Early in the quiet of morning, I grab my orange bucket and a small two-liter pitcher, placing them under the spigot found in the side-yard of our accommodations. As I wait for the clean bucket to fill, I arrange my towel, shampoo and soap in my private shower stall; a cement structure with the walls filled in with dried mud and coconut tree bristles.
At last I place my bright bucket of clear water on the small bench in the shower. Remembering that this water is clear but not clean enough to drink, I remind myself not to let any drip into my mouth. I peel off my sticky clothes, anxious for the cool water to wash away the oppressive stickiness left behind by so much perspiring and glistening.
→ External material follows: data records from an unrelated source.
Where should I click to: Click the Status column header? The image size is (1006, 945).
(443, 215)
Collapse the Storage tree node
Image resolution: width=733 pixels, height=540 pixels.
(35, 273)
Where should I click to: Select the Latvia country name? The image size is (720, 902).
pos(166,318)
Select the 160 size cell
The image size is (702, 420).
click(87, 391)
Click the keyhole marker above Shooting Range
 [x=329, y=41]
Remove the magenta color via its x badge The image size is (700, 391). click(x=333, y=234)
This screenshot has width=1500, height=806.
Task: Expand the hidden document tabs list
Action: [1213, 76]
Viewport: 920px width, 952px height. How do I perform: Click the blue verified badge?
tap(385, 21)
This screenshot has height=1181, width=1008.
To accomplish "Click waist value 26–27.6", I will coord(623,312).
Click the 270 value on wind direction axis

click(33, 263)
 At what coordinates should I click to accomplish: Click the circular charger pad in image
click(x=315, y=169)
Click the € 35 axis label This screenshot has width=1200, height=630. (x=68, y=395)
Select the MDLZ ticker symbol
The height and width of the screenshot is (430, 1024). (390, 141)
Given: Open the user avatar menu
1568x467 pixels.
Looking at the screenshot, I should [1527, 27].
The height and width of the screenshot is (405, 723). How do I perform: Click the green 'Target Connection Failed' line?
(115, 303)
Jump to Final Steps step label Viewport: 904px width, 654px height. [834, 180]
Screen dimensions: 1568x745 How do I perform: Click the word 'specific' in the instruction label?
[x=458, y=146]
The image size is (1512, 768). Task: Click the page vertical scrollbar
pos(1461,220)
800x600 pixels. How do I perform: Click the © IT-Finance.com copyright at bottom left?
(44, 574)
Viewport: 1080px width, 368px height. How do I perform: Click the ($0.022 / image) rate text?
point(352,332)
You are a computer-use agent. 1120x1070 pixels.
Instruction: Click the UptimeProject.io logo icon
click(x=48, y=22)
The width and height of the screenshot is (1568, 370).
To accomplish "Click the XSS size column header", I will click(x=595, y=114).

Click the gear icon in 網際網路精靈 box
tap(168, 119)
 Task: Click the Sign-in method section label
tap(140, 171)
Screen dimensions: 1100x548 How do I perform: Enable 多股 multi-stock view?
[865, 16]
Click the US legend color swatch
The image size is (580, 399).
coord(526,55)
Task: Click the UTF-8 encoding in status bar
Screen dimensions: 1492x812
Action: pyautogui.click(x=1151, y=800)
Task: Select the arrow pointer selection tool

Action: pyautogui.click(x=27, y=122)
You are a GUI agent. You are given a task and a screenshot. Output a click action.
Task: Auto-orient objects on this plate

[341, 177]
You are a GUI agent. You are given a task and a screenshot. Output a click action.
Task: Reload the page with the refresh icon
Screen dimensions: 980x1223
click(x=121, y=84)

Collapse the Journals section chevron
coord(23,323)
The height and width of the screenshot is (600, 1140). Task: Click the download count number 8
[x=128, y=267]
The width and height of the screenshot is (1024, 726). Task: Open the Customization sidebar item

Slowly and deliberately, I pour a stream of water over my head, drizzling it so that the wet fresh drops have a chance to cool my scalp before descending down my neck, over my shoulders, down my arms, cooling and refreshing as it moves on down to my feet clad in flip flops.
Frothing up my washcloth, I spread fresh smells and clean feelings over my body. Carefully I shampoo my hair, gently massaging my scalp and neck, arms and legs. And it is at this moment that I revel in the quiet and unhurried moments of my dip bath in Kenya.
Anticipating the refreshing sensation of the water, I again let it drip slowly from the pitcher to run through my hair. Rinsing away shampoo and soap, leaving chilly droplets of pure heaven behind.
Again, a third, a fourth and, if I'm careful, a fifth time I let the water cascade down my hot flesh turning it cool and feeling blissfully refreshed. When the water is gone, I do not feel despair. Rather I revel in gratitude for each drop of water that was in my orange bucket.
It matters not that I am shiny and sticky again just minutes later. The heat and humidity waste no time returning, but I hold onto the memory of the cool tingling sensations and that is enough for me to face the day ahead.